By John Dodge
CHICAGO (CBS) — As the middle-aged man walks up the driveway, he feels as if he in walking back in time.
He pauses for a moment.
Looks at the front yard.
And there he is, wearing dirty Sears Toughskins jeans, sliding across the lawn to win a spirited game of Kick The Can with the neighborhood kids.
Those jeans weren’t cool, but he insisted his mom buy them because they were good for sliding.
The man turns to see another gentleman on the front porch.
He must have come outside, wondering why a stranger was standing in his driveway.
“Hello. I just wanted to introduce myself. I grew up here.

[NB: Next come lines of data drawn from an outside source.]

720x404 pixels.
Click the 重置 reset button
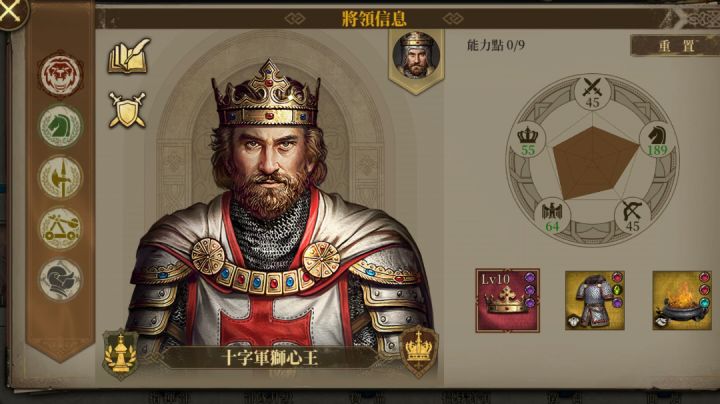675,45
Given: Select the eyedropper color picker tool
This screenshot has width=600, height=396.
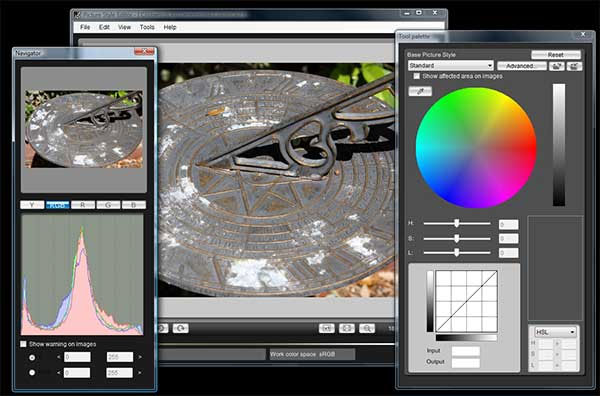Looking at the screenshot, I should point(420,91).
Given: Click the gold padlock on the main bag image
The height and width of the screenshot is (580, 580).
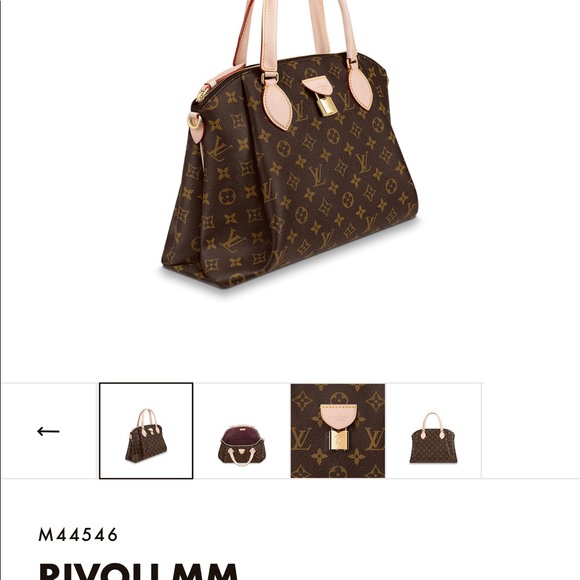Looking at the screenshot, I should click(x=327, y=105).
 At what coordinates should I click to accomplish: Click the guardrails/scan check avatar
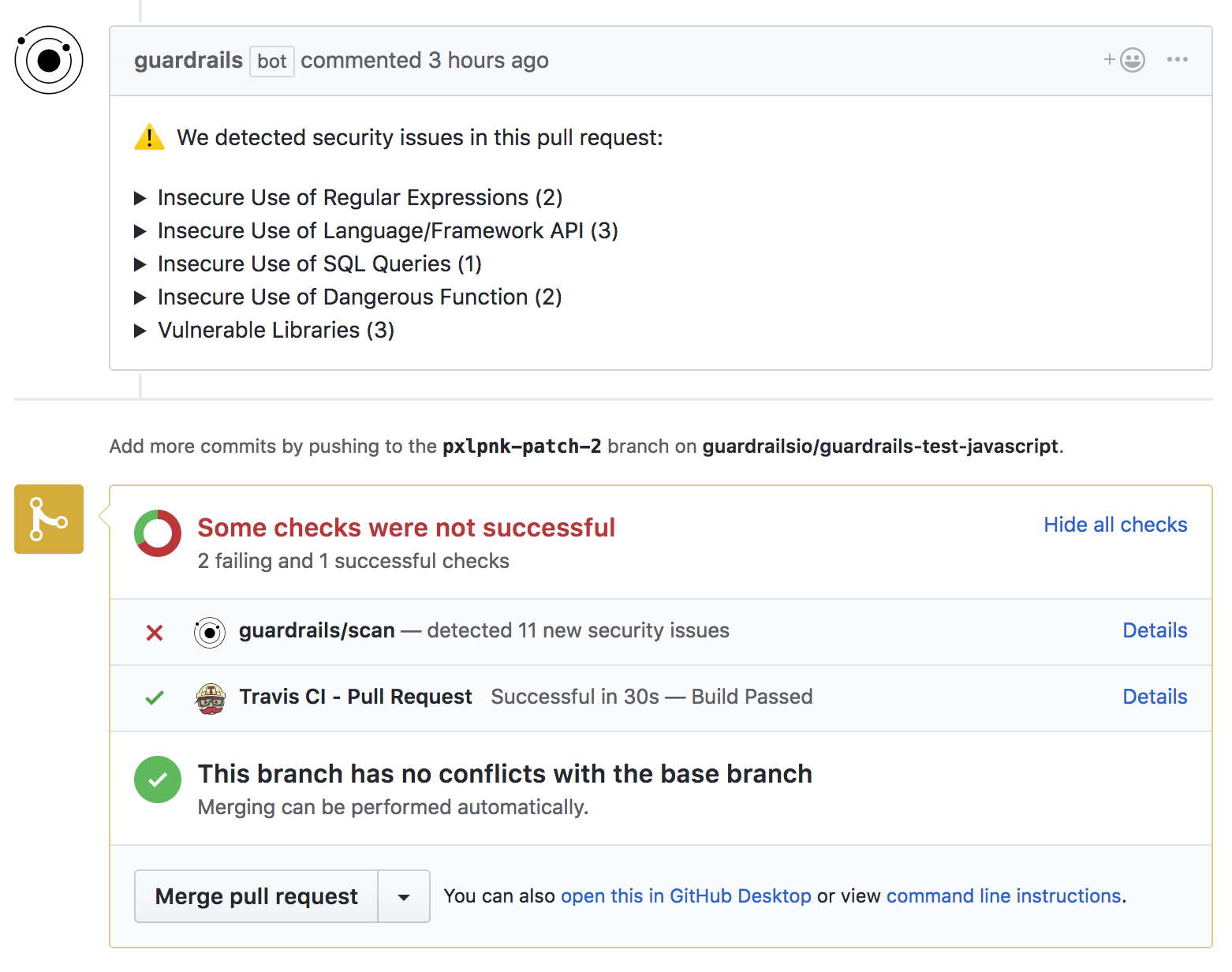pyautogui.click(x=210, y=632)
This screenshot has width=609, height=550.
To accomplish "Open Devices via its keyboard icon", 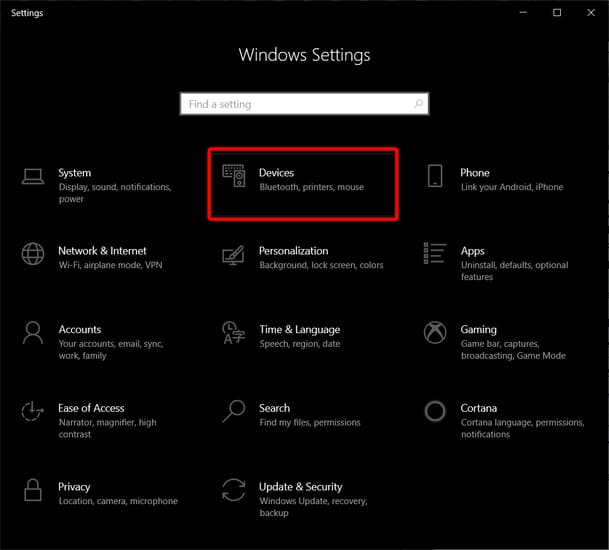I will coord(233,176).
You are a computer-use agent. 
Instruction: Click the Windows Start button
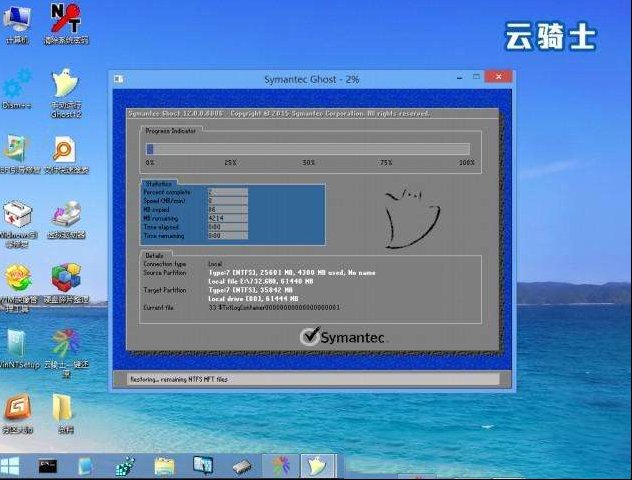[x=12, y=466]
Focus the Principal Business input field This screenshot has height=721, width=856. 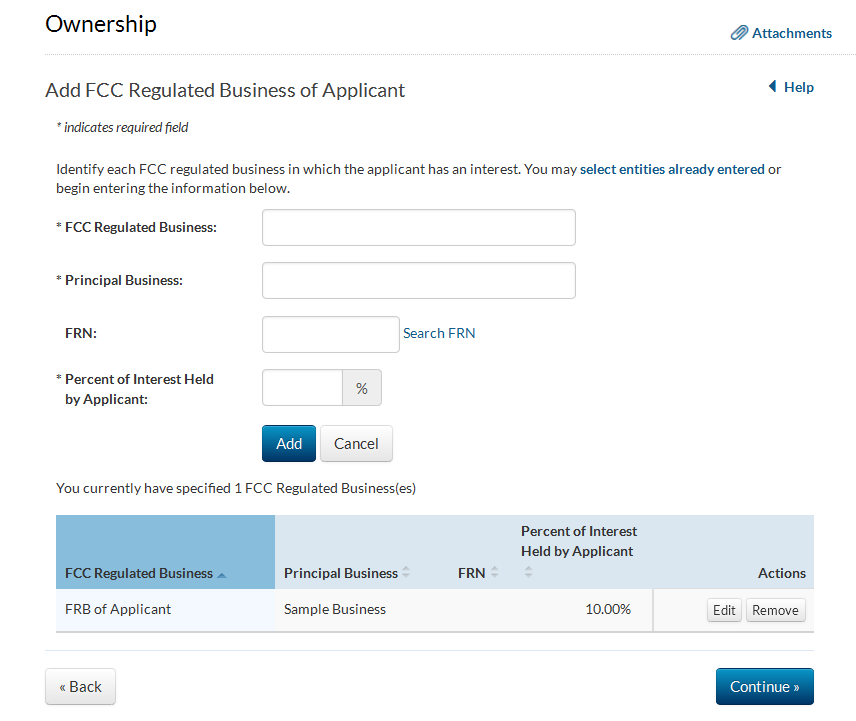pyautogui.click(x=418, y=280)
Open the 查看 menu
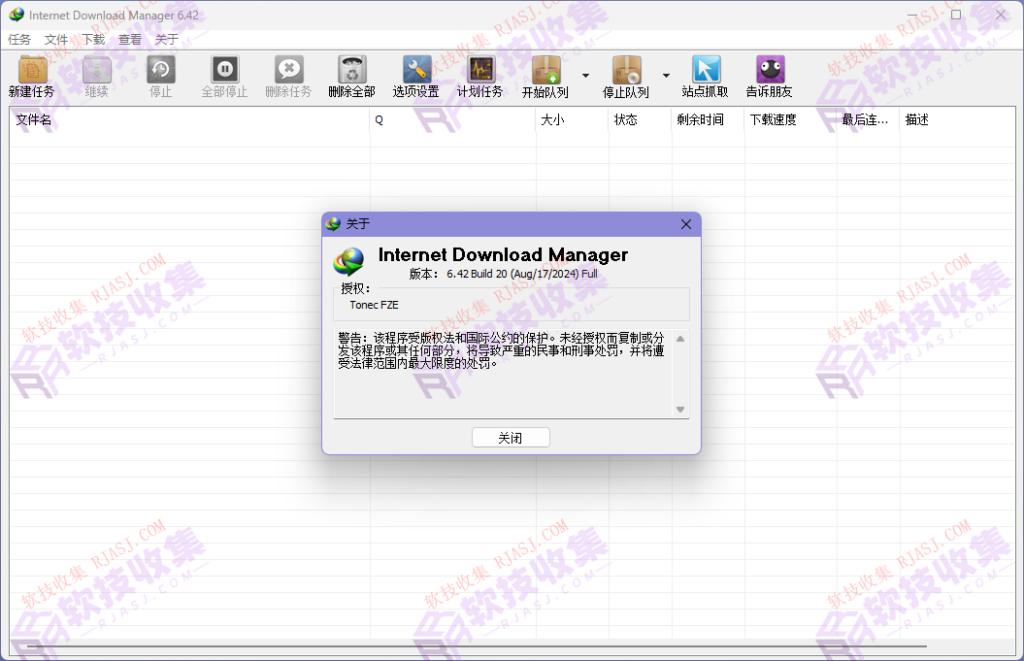 click(131, 39)
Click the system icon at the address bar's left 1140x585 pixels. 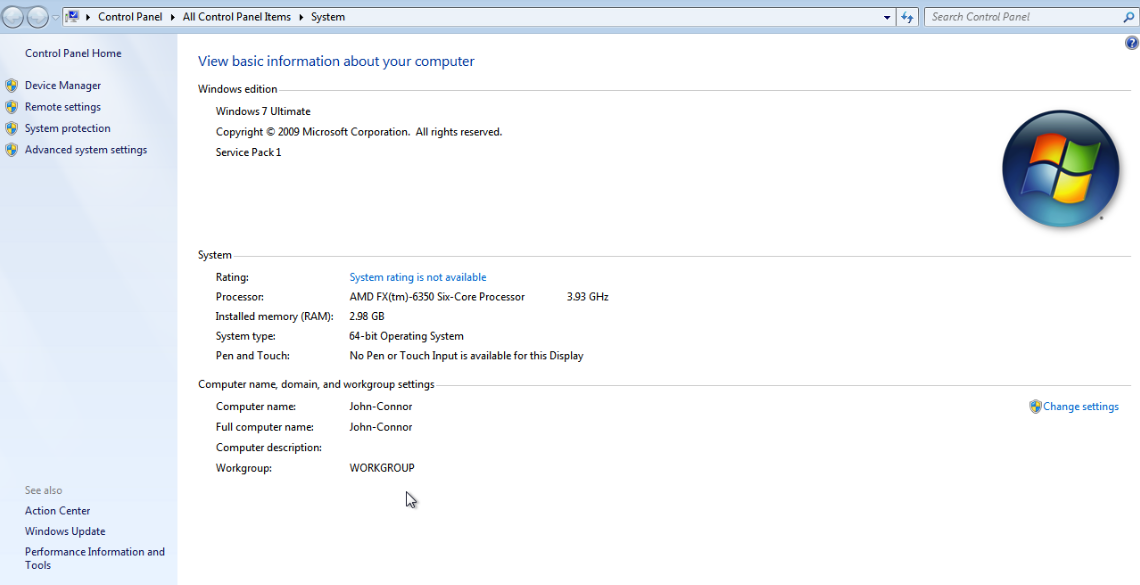coord(71,16)
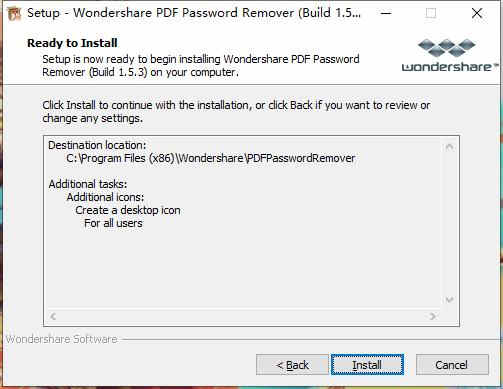Click the window title text
The height and width of the screenshot is (389, 503).
click(x=194, y=13)
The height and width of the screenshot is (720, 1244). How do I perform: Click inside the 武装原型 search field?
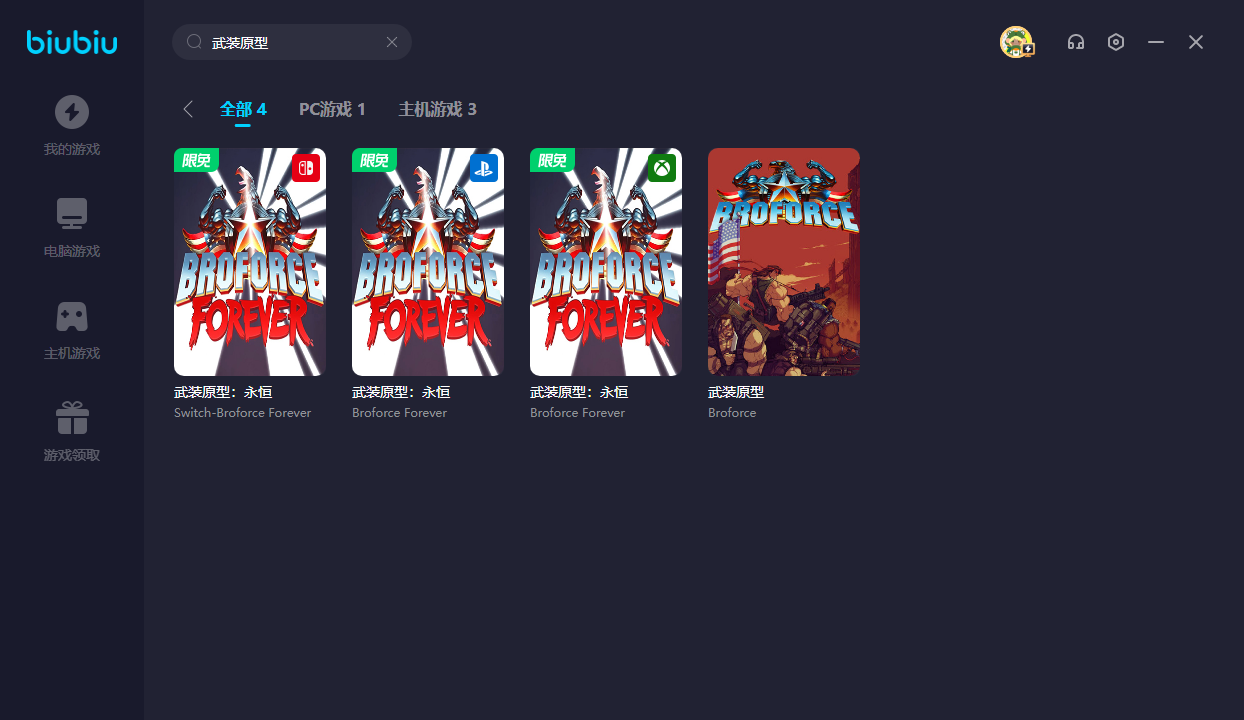(x=290, y=42)
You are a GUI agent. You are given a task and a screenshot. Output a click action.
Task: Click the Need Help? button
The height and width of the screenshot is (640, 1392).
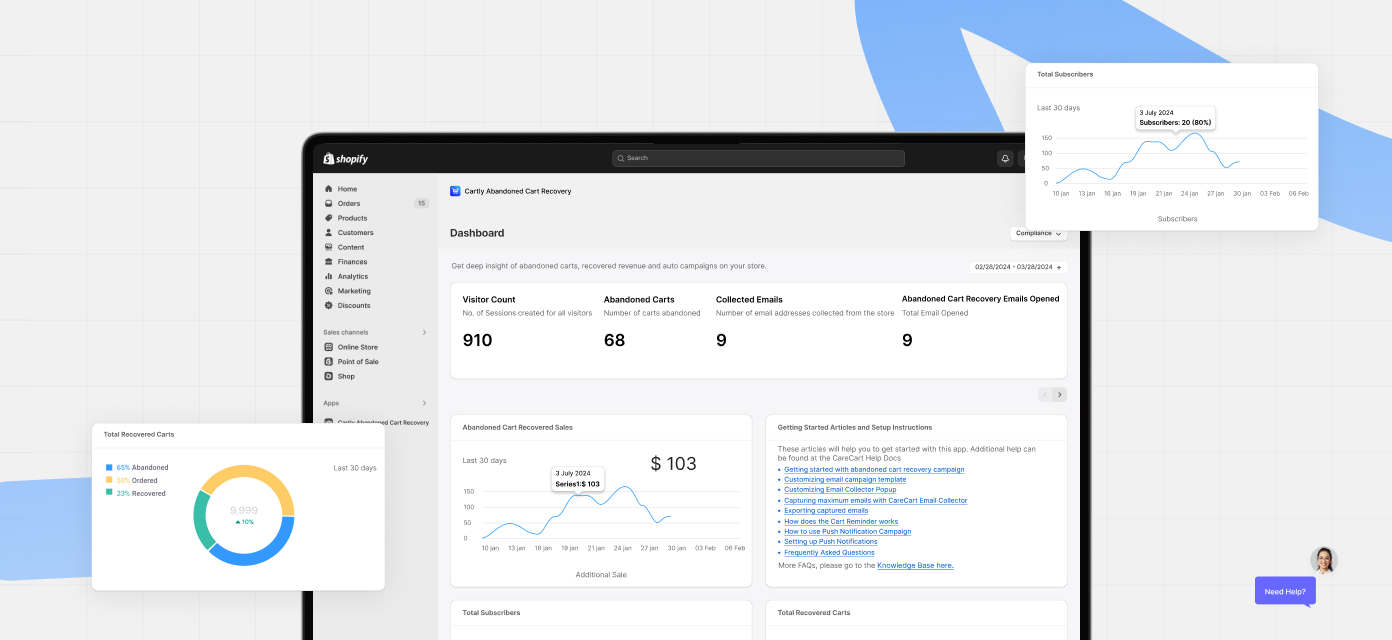pos(1285,591)
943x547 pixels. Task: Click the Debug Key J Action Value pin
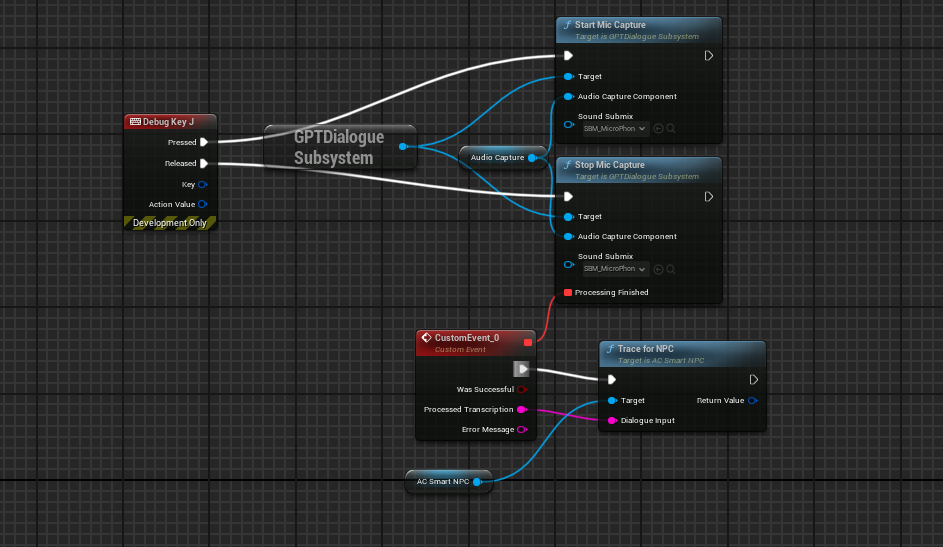point(203,204)
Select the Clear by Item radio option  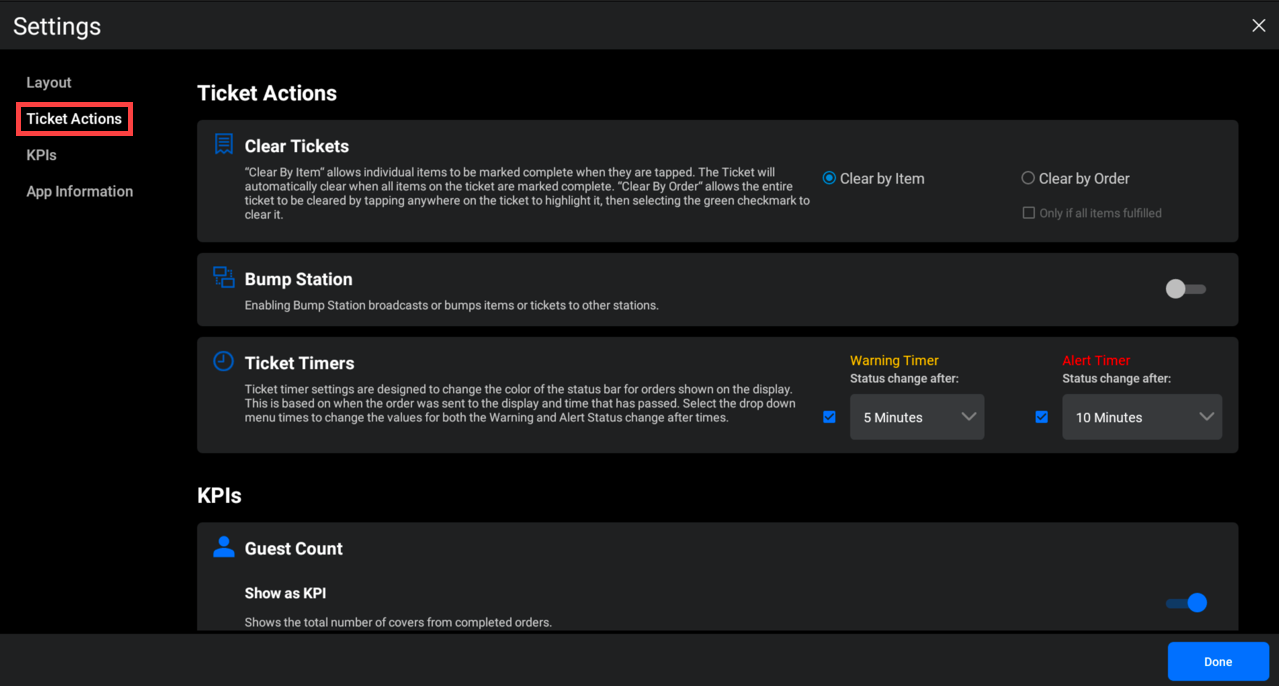coord(829,178)
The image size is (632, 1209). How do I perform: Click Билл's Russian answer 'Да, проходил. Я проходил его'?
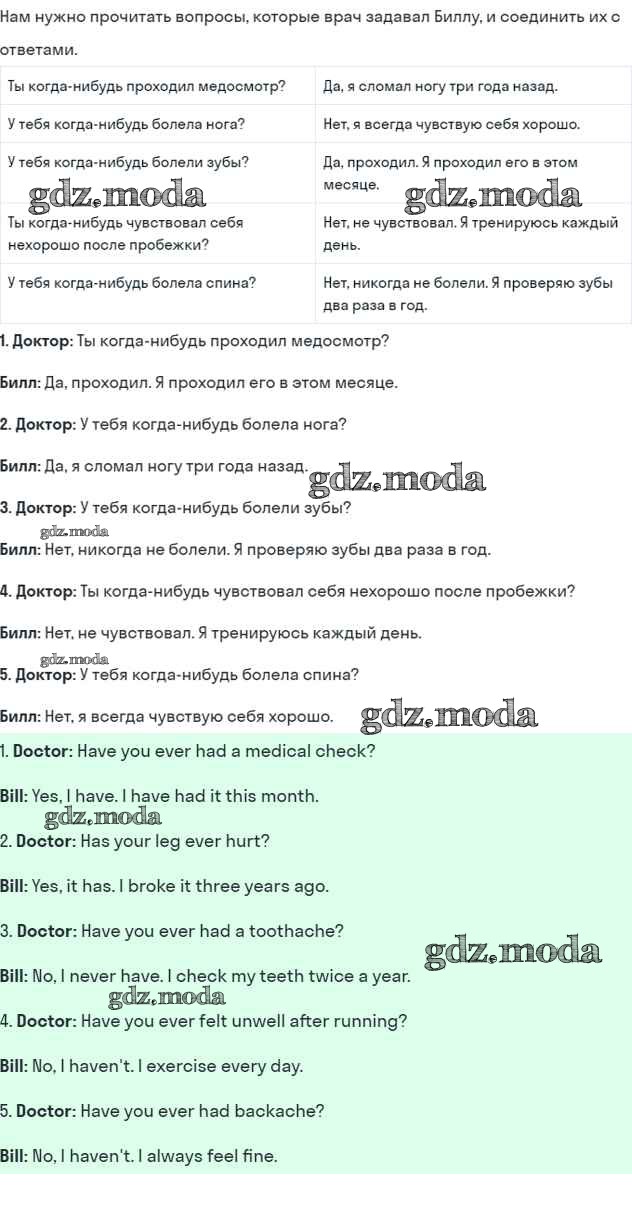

My bedroom was right up there,” the man says, pointing to the window above the porch.
We bought this house from your mother, says the home’s owner.
He offers his hand, his name is Craig.
It has been nearly 30 years.
Come on in, Craig offers, you can see your room.
This is a stunning, unexpected gesture.
The first thing the man notices: The railing has been replaced on the stairs.
He is drawn to it because that’s where the stockings were hung at Christmas.
The man and his sister would be forced to wait at the top of the stairs, while dad made tea and got the camera ready, but they could at least see what was in the top of those stockings.
He places the point in the living room where the Christmas tree always stood. The same place, for 20 years.
One year, the man had saved is paper route money to buy his mom a box of chocolates.
He wrapped it and placed it under the tree.
When the family returned from church, Pepper the dog had eaten it all.
As a boy, he had no idea that chocolate was bad for dogs.
But that dog, a black lab/beagle mix, was indestructible.
He survived and went on to eat a half-dozen flash bulbs one Easter and 14 pounds of dog food on another Christmas Eve.
Craig says they haven’t done too much to the house, but he did install air conditioning.
The man laughs.
The man’s father didn’t believe in air conditioning.
He spent many summer nights sleeping on the basement floor. His room, with one window that faced directly into the setting sun, was too hot.
As Craig walks upstairs to show the man his old room, the man notices all the family photos on the wall. It is obvious that he has two lovely daughters.
The girls have moved out, the youngest just a few months ago, although her room (the man’s room!), looks like she hasn’t really left yet.
Craig lives alone now. His wife passed away six years ago.
The man tries to do some quick calculations.
He gives up.
That’s all you need to know.
Many things are familiar: The coolness of the basement where he slept; the tiny television room, where he and his buddies crammed onto a tiny couch to watch the Bears; the big backyard where he played catch with dad.
The willow tree, where he spent hours hiding in the canopy of branches, is gone.
Hit by lightning during a storm, Craig says. Pulled all the wires down with it.
When his family moved here, the man says, there was nothing but open field across the street. His friends caught snakes, they rode bikes and climbed trees to dangerous heights there. Never a care from mom and dad.
He would sneak into the barn down the road and take a nap in the loft.
The house is located in a northern suburb. It is a simple, rectangular box. There are no architectural accoutrements. It’s three bedrooms, half brick. It was the kind of tract home popular in the 1950s when it was built.
Sadly, Craig says, it’s also the type of house that would be the target of a tear down. That’s what popular in the 2010s.
The man swallows hard. That is a hard thing to hear. He is biased, but he believes there is plenty of life left in this home.
Craig understands that time changes everything.
He grew up in the South Shore neighborhood and his family held out there until the 1970s when it simply wasn’t safe to be there any longer.
His father owned a shoe store there, the kind of family business that held a neighborhood together, until it just couldn’t.
The man thanks Craig for his time.
It was a gracious and generous gesture to open up his home to a stranger.
They were strangers, with a bond forged by memories.
Time marches on and memories can fade. It is nice and good to get them back.